Qualitative & Quantitative Test Item Analysis
Megan Smith
EDU 645 Learning & Assessment for the 21st Century
Professor Griggs
May 2012
 
 
 
 
 
 
 
 
 
 
 
 
 
 
 
 
 
 
 
 
 
 
 
The psychology test consists of five questions total, without defined time limits or explanation along side test questions. Each of the individual questions contains it own uniqueness’s, but also they each contain there own sets of problems. Along with calculating the means, or average, of each questions, and the exam as a whole, I will be creating a graph to represent the mathematics and measures by which we can represent the outcomes of the exam on a visible scale. In addition, I will also be applying item theories and conduction both a quantitative and qualitative item analysis to show positive changes to be considered for bettering the overall functions and effectiveness of the text questions and components.
First we will calculate the means for each question and the text as a whole together. The means of the test questions are the arithmetic average of the scores, and the mean is calculated by taking the total number of scores for the test and dividing it by the sum of all the score. For this test, there were five questions worth two points each for 10 students, totaling 20 points each for each question. So for this example, the math is fairly simple; 100 points possible, for five questions, making total of 20 points possible for each question. So the mean score for the total, is the sum of all the correct answers divided by 100. In the textbook, the author states, “The mean has several characteristics that make it the measure of the central tendency most frequently used. One of the characteristics is stability. Since each score in the distribution enters into the computation of the mean, it is ore stables over time that other measures of central tendency, which consider only one or two score,”(p. 282). So it is almost as those the mean score calculation is one of the clearer and simpler ways, and for this and other reasons it has retained a steadfast part of the score calculation mathematics. After going through each question from the text, finding the mean score and analyzing the various elements of the text questions, and after this is completed I will show mean score values for both the text as a whole and the individual questions in a graph form towards the end of the essay.

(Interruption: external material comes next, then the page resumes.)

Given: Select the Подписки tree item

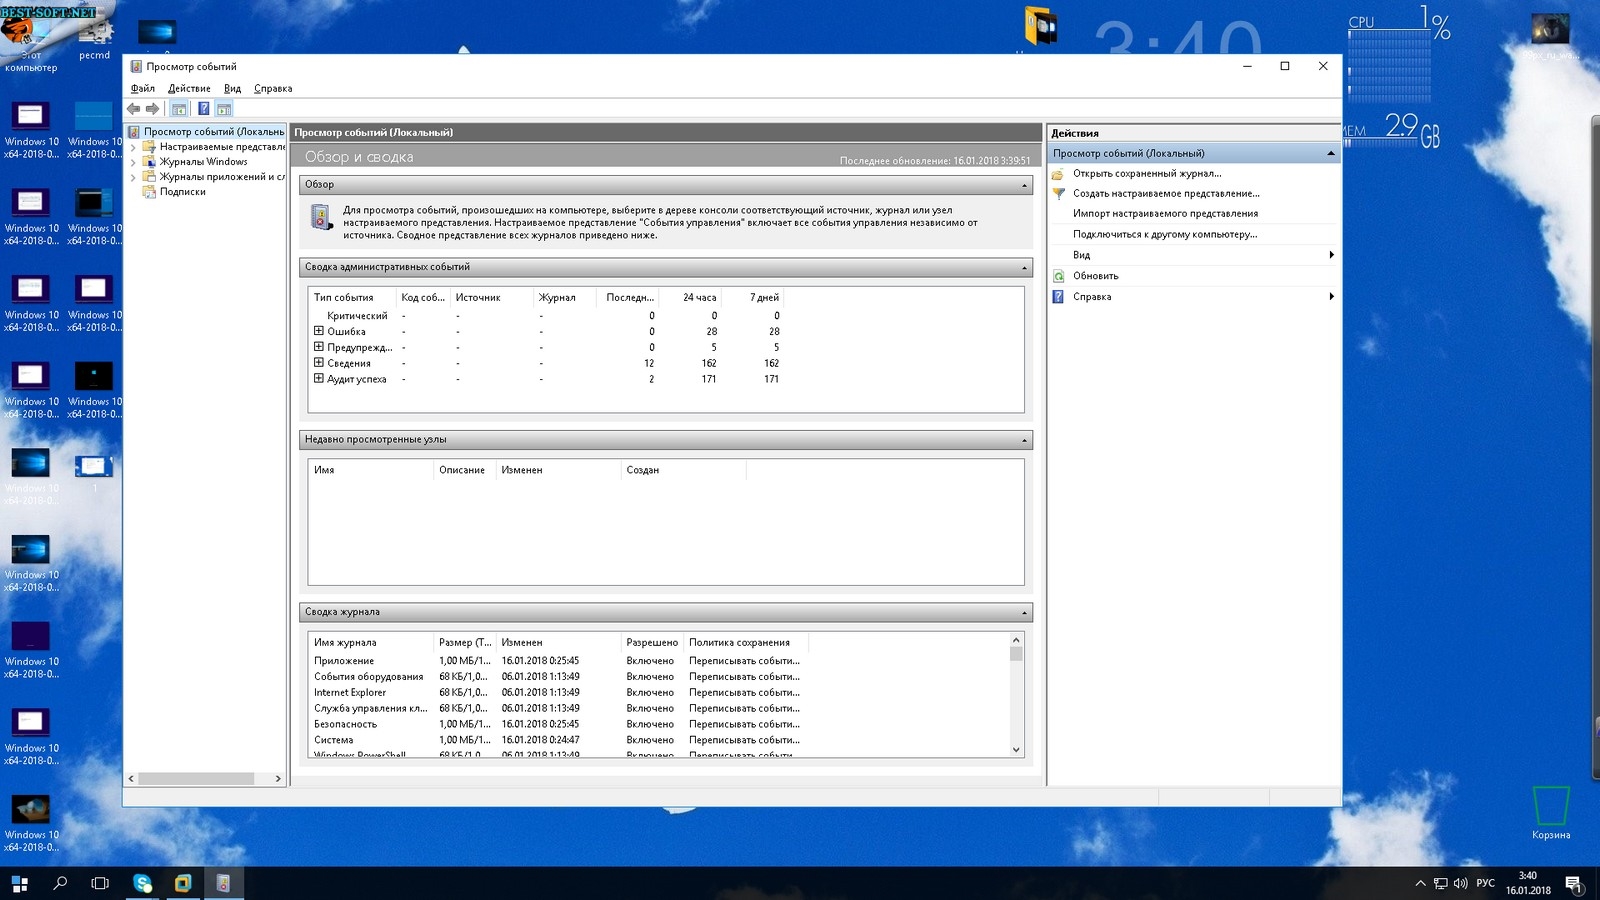Looking at the screenshot, I should (x=182, y=192).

For question one of the essay there for 1 out of 10 incorrect, or a total of 18 points out of 20 earned. So for the mean score we take the sum of all the points and divide it by the total amount of points possible to score, so M(mean score), would be M=18/20, which would equal 0.90 as the mean score. For this question the word choice was poor, “Who came up with psychosexual stages?”, the term, ‘came up with’ is vague in itself, there have to be other word choices that would be more suitable. Also the choices for the multiple choice are silly and shallow, Lady Gaga, as a choice, is really just a humorous distraction. Also, there is an asterisks next to Sigmund Freud as a choice, is also very much a distactor. In the textbook, it states, “Quantitative Item Analysis is the introspection on the quality or utility of item of testing or academia. It does so by identifying distractors or response options that are not doing what they are supposed to be doing. The quantitative item analysis procedures that we will describe are most appropriate for items on a norm-referenced test”(p.228). So for the choices being shallow and out of the ordinary, but also does not offer challenges or difficult choices. Also the second and third choice would only be the last name, which also does not make much sense of multiple choices, the answers should be clear and concise, not confusing and superficial.

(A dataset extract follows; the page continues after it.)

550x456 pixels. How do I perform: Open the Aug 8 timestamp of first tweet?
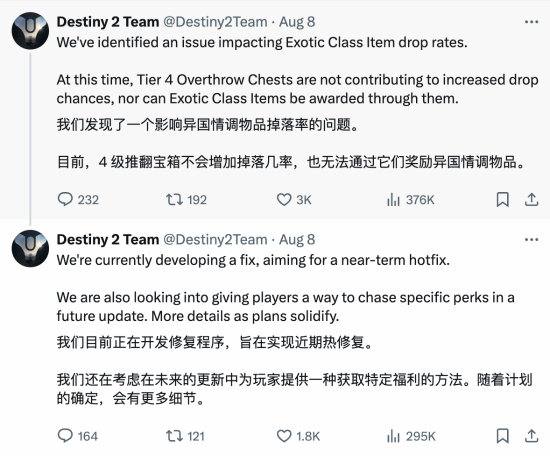click(297, 22)
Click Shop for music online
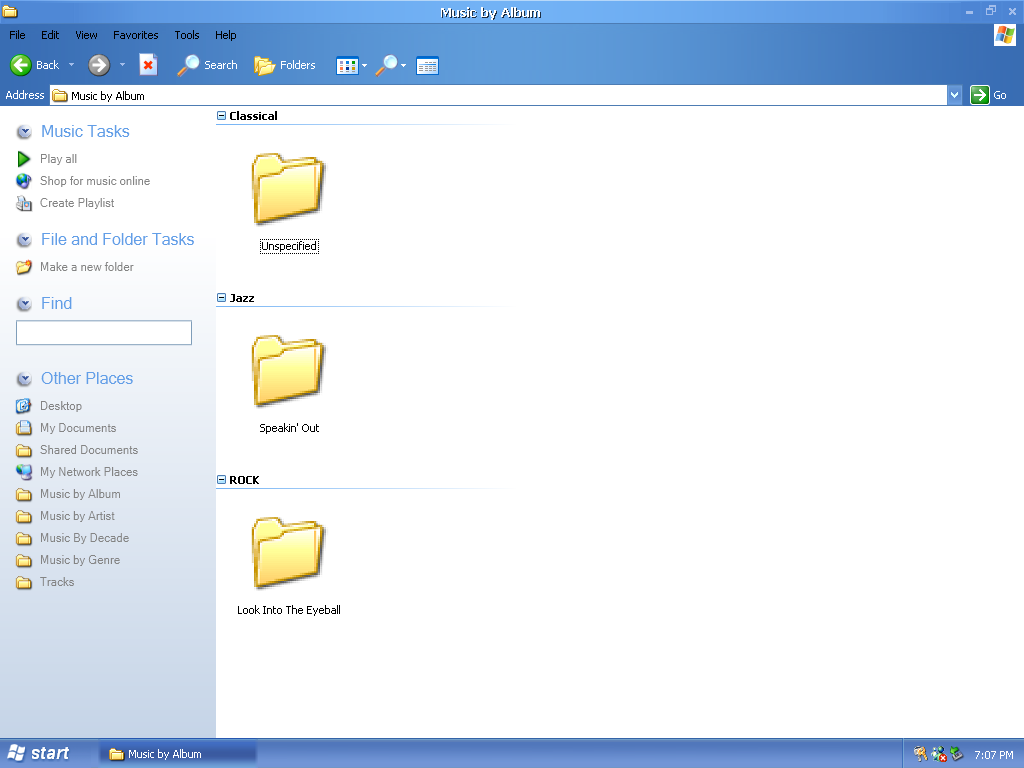 tap(94, 181)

For question 2, there were 14 points out of 20 points earned, so 7 out 10 scored the answer correctly. The mean score here would be 14/20=M. So the mean score would be 0.70 plugging it into the means calculation. For question 2, they use the same possible choices that were in question one, and the repeating these answer is not necessary and is also confusing and distracting for an multiple choice exam. And again, the word choice is bleak, using the word who ‘tested’ dogs, “Which psychologist tested classical conditioning with dogs?”, takes away from the concreteness of the possible answers. Many people could have tested classical conditioning, do the mean created? Little fundamental changes like this can make the questions more accessible and better for testing adequacy in the long term. Also they use word switches in the answer choices, shifting first and last names, and this only seems to take away more validity and possibilities with this exam, being that these are more distractors and are also very repetitious choices and random word flops. Perhaps this exam was not proof read, and perhaps if it had been answers would not have been repeated in the questioning. But when the choices are silly like these, the student may also suffer if they do not know the choice to pick, and this may throw them into even more confusions and distractions to take away from the focus to complete the text. Proofreading is important in many aspect
Always proofread, and usually make sure to have a third party proofread and edit as well.
As it says in the textbook, “A correct-for-guessing formula ca be used to penalize students for randomly answering test questions”(p.226). This can make or break the utility of the test, and we need to consider this when taking on that certain type of task.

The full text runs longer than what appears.